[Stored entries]

>>>

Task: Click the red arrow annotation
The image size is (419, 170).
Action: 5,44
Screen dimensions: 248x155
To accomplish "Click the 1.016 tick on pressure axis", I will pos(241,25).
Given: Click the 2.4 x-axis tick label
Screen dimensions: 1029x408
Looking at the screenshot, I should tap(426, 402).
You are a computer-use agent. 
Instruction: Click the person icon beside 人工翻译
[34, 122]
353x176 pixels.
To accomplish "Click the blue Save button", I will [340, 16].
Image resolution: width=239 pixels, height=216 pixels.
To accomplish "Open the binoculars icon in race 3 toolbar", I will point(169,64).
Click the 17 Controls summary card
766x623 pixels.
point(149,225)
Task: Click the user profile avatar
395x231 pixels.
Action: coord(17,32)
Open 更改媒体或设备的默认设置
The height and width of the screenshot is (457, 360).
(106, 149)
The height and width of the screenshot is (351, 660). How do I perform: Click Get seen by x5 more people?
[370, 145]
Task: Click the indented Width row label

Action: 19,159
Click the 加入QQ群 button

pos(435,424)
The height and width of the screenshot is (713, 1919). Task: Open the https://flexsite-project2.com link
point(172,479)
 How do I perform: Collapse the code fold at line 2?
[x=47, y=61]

<<<

### Aim of the exercise
If a line in the entries holds the word "accomplish", count it. Report the total only.

### Expected output
3